(REQUIREMENT) When you reach the line with "2023 General Election (751, 403)" in the data below, begin printing lines exactly, and stop once the line with "Blog (32, 2144)" has been printed.

(DATASET EXTRACT)

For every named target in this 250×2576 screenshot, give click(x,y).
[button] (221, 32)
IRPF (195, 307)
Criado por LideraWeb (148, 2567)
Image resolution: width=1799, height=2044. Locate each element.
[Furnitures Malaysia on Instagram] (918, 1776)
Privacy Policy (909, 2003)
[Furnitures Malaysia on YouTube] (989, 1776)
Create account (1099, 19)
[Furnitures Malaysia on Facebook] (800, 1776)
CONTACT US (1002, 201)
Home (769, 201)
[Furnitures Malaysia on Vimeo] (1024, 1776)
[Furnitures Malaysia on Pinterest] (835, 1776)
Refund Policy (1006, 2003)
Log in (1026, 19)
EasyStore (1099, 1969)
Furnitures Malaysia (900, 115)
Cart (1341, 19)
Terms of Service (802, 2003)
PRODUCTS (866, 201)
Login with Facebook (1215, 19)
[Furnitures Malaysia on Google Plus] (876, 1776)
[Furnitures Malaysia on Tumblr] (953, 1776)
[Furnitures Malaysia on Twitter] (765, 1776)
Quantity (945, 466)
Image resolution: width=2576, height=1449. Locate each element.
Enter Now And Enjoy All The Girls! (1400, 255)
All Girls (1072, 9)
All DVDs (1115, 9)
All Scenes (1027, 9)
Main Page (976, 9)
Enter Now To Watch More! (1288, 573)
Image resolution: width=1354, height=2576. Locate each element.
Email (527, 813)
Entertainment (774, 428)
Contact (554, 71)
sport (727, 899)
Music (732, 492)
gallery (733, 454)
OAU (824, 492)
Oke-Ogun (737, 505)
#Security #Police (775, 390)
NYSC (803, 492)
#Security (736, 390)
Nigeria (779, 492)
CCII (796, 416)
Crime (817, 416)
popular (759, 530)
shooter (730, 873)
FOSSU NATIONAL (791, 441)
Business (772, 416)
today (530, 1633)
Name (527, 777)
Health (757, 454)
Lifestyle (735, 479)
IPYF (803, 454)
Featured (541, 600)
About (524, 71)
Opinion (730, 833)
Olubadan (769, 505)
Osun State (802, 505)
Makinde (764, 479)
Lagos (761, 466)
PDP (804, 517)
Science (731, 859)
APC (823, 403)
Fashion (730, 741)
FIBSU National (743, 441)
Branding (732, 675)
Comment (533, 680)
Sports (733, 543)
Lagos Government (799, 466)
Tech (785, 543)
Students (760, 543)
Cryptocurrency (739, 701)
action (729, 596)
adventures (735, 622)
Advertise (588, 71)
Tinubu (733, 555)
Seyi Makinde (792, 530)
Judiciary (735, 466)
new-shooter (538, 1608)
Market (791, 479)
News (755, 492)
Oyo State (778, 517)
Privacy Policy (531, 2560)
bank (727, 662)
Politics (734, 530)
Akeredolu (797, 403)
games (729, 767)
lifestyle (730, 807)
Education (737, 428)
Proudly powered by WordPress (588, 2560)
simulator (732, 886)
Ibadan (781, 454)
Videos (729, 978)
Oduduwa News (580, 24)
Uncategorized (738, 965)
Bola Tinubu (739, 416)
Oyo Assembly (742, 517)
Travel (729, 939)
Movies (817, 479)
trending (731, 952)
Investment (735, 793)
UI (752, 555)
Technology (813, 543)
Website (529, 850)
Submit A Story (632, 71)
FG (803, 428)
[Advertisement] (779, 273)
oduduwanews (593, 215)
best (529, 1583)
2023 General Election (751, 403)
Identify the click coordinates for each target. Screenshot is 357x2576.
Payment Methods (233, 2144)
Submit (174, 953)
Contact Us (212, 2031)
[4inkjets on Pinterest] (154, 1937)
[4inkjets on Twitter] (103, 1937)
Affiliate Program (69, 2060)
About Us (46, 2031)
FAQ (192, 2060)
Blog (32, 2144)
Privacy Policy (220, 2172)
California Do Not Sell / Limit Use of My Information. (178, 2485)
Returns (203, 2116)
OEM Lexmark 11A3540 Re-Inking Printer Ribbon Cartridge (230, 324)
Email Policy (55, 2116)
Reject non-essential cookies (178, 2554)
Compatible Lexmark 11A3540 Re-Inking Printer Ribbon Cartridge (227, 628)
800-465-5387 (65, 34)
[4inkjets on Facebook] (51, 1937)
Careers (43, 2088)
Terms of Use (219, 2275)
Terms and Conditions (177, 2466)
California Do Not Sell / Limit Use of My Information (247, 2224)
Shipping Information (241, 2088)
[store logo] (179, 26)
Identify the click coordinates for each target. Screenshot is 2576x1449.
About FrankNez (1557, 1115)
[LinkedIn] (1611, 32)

(WRITTEN ANSWER)
2023 General Election (751, 403)
Identify the click coordinates for each target. Screenshot is 357x2576.
Payment Methods (233, 2144)
Submit (174, 953)
Contact Us (212, 2031)
[4inkjets on Pinterest] (154, 1937)
[4inkjets on Twitter] (103, 1937)
Affiliate Program (69, 2060)
About Us (46, 2031)
FAQ (192, 2060)
Blog (32, 2144)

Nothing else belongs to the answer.